Crowdsourcing: Who Truly Benefits?

It seems that I follow quite the same path as other bloggers about the same issues tackling our industry. Yet, this one to me is the  most troubling simply because out of  MT, TM, and other advances affecting the industry the simple fact of supplying our expertise and ability on a volunteer basis, drives me a little crazy. What drives me crazier still is that here no one questions it. I have researched and read extensively on crowd sourcing, and all I could find was how it benefited the business community by saving them time and money; yet in all the articles I have read they did not mention  how it benefited the  translator . Surely the experience, but what these companies recruit are at some level (not all) specialists in their field , or end users of a product or service (mainly in software and computer applications) that know particularly well on the subject. For this reason, I find that the true winners here are the companies recruiting such volunteers. Yet, the idea behind crowd sourcing is the effort of collaboration and the know how these volunteers have on the subject. There have been two sides to this, because it can have wonderful results or less than average ones too. I found this video on YouTube and found it interesting on the pitfalls of crowd sourcing.

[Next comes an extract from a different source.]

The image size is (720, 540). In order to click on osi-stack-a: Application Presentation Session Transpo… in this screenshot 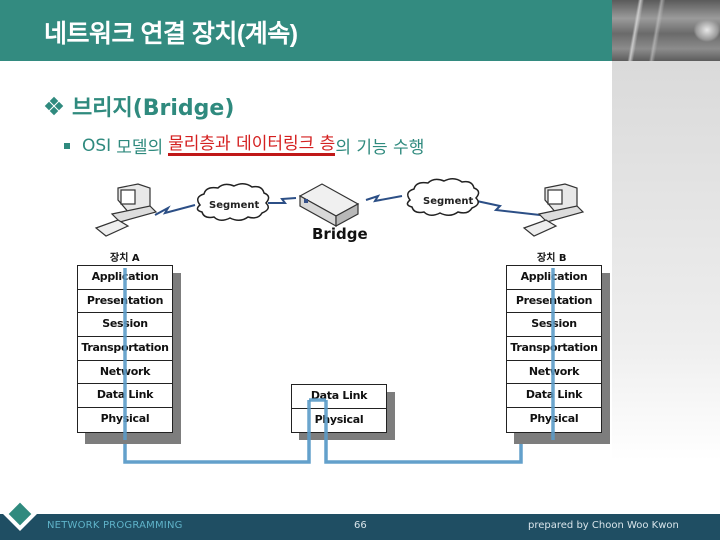, I will do `click(129, 354)`.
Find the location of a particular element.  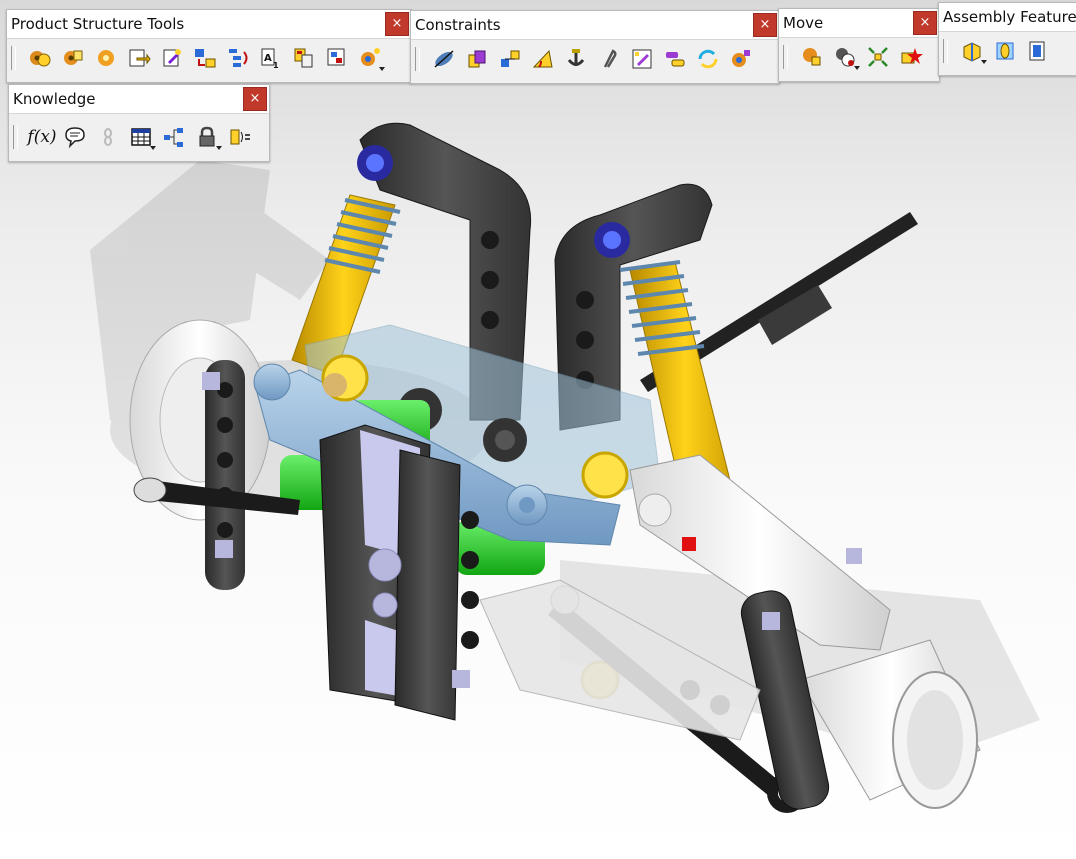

The reasoning behind it is completely understandable. The internet  has  grown at such a rapid rate that the demand for immediate information is key. Part of the reason why most of these machine translation services sprung up as well.  With the number of websites , social media sites, software applications and cellphone apps, there is such a demand for quick information that not even half  of the demand could be translated manually  much less the  information that is passing through our fingertips without us being aware of.  However, because of this as professionals we  should be at an advantage point and we are not.  As businesses  become more global, they  have found a short cut by implementing this idea to cut costs with higher output and immediacy. What was once done by one employee and possibly took  days to complete, they gather a group of people  (through an open call) many of these  volunteers or through a highly reduced rate to translate this information. Since translation is group based, many different ideas are discussed within the group to bring out the best output.  This is where most of these companies benefit from crowd sourcing. Software applications and programs are the first to benefit as  does the end user. There is  something to be noted here, that although crowd sourcing can be beneficial in one area it also depends on the level of collaboration and the level of expertise of the volunteer. (Maybe that is a good business defense).  Social media sites like Twitter, Facebook and Linked in are all using crowd sourcing to translate their sites for free and by many accounts with many disastrous results. Yet, the incentive to reduce costs is the most enticing factor here.

Like MT sites like Google Translate and Yahoo Babel Fish, there are crowd sourcing sites as well.  Sites like  #Translate Answers , Cucumis and  Lang8 are for those who seek a a quick translation to an answer they seek or to perfect a translation they already have. Duolingo  like Lang8 is another site that sells the crowd sourcing idea  in that premise -by using it as a language learning website.

I understand that not everything in life is money but if you ( (as a large corporation) are recruiting your group for the best output of your service or product, then it should be compensated. I do believe in volunteerism but to me I would do that for particular social causes , organizations, and  non-profits  who ultimately are working for a “greater good” and that output is so much better than any other compensation. Organizations like Translators Without Borders is a great example of this. I have actually applied with them to help NGO’s around the world . Yet other organizations such as Global Voices Online and UN Volunteering Service   have used crowd sourcing as well for the same principle.

In conclusion, crowd sourcing as we know it will only continue to grow. As the demand grows, so will the necessity and the immediacy of its information. This idea is only a feasible when there is large collaboration, and someone willingness to help translate . In my opinion, without any incentive  why would any one continue?